*What the task requires:*
Transcribe exactly the lines that fall between the one holding "Task: Select C_BeptyIIku player name" and the one holding "Task: Enable the Post data checkbox", inclusive, from the entries below.

=== Begin Enclosure ===

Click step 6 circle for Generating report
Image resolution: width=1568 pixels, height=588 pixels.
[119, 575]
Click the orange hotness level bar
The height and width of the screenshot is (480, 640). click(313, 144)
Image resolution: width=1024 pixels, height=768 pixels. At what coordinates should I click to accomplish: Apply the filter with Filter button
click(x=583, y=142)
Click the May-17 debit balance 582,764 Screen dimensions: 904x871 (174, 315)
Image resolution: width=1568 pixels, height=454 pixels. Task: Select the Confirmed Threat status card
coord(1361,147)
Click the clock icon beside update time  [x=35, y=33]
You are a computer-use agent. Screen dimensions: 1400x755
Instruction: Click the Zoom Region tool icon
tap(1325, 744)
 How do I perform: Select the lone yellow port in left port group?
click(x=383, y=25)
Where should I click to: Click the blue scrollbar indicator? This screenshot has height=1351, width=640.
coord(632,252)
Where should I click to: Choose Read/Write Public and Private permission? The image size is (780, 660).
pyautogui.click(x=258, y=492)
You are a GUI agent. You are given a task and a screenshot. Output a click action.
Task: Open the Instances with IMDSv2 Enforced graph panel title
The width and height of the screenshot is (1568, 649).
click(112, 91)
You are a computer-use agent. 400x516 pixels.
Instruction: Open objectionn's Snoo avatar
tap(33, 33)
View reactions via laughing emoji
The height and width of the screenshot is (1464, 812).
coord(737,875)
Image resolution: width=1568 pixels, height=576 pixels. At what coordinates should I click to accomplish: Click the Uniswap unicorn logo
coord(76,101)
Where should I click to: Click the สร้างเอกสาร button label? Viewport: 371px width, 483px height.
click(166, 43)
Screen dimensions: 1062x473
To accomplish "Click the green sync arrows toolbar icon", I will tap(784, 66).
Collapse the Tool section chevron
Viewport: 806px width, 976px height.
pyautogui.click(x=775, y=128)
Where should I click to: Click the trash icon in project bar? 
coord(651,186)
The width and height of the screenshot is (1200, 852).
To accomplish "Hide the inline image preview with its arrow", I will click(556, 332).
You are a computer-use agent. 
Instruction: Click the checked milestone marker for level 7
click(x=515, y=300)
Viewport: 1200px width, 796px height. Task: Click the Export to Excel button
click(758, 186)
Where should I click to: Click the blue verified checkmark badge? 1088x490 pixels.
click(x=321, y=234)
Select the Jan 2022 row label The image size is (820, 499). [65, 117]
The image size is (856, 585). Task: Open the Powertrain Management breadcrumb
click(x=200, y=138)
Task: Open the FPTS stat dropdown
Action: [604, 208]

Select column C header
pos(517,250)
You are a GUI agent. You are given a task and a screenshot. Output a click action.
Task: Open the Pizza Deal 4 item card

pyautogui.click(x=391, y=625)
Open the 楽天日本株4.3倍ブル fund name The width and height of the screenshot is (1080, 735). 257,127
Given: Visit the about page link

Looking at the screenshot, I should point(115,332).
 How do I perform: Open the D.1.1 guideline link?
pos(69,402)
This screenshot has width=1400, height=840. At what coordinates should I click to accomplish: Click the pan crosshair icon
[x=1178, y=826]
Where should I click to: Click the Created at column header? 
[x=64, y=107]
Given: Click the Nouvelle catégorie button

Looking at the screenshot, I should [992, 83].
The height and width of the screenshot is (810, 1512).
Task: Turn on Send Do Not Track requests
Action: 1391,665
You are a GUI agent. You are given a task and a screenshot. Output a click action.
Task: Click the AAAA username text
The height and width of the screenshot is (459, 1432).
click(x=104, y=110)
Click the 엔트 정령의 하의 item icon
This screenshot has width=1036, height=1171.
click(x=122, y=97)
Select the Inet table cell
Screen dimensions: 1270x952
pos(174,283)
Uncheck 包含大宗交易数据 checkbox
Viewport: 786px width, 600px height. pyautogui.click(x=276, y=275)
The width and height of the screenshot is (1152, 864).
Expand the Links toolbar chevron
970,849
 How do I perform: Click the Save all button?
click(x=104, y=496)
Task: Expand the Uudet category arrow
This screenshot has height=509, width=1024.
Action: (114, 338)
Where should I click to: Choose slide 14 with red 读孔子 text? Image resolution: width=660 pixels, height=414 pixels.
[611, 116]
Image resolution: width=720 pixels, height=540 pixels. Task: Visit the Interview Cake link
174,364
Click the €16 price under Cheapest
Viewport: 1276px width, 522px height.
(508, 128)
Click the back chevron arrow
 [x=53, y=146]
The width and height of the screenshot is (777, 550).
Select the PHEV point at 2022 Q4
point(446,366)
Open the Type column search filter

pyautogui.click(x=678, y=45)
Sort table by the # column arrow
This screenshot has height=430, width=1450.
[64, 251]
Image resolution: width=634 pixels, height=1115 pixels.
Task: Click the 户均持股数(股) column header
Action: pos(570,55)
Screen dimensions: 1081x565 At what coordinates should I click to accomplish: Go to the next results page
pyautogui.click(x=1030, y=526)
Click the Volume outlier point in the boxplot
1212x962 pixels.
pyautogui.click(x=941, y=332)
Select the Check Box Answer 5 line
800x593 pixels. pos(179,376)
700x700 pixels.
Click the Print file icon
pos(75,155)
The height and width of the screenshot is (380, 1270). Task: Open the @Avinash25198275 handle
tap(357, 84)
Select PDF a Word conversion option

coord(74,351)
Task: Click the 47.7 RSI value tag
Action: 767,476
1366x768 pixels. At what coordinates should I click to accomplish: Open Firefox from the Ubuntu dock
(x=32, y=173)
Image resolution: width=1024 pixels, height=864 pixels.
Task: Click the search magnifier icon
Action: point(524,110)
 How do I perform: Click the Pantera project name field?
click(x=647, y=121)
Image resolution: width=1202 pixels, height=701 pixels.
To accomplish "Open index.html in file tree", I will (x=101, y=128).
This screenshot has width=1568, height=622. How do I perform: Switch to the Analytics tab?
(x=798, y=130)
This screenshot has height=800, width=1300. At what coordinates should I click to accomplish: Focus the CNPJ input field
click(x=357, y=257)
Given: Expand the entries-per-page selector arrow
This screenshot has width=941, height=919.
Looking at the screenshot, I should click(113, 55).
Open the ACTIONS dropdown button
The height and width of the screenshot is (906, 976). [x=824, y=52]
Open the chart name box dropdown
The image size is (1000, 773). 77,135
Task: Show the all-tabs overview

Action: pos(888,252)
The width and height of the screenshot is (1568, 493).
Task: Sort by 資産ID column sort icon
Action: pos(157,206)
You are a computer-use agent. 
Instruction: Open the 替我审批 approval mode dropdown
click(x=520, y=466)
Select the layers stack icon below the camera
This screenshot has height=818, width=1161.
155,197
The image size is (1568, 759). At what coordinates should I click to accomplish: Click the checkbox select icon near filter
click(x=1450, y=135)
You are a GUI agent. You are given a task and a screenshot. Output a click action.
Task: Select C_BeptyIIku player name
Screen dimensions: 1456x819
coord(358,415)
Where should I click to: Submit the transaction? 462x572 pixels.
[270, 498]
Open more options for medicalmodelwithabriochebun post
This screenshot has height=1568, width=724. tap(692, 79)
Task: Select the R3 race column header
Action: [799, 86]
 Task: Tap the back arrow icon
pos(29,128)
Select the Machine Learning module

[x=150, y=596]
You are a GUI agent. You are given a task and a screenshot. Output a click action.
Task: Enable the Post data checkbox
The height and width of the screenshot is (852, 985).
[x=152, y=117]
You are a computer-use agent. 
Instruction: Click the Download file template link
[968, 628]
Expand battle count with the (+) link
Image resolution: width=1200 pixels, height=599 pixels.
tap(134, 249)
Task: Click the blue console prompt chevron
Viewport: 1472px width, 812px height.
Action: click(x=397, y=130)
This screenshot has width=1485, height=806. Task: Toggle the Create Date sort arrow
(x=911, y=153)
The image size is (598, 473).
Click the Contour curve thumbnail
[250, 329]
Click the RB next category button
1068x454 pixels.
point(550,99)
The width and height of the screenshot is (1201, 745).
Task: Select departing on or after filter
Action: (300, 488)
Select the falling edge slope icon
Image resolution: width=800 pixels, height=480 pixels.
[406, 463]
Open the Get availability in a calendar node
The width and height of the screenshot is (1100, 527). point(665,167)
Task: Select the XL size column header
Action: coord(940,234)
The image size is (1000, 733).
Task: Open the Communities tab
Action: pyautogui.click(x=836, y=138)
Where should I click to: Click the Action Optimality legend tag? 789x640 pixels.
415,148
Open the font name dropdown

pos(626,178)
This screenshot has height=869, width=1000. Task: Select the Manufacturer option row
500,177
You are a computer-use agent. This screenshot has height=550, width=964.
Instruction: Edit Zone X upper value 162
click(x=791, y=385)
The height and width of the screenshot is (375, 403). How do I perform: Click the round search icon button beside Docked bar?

=== End Enclosure ===

*Result below:*
Task: Select C_BeptyIIku player name
Screen dimensions: 1456x819
coord(358,415)
Where should I click to: Submit the transaction? 462x572 pixels.
[270, 498]
Open more options for medicalmodelwithabriochebun post
This screenshot has height=1568, width=724. tap(692, 79)
Task: Select the R3 race column header
Action: [799, 86]
 Task: Tap the back arrow icon
pos(29,128)
Select the Machine Learning module

[x=150, y=596]
You are a GUI agent. You are given a task and a screenshot. Output a click action.
Task: Enable the Post data checkbox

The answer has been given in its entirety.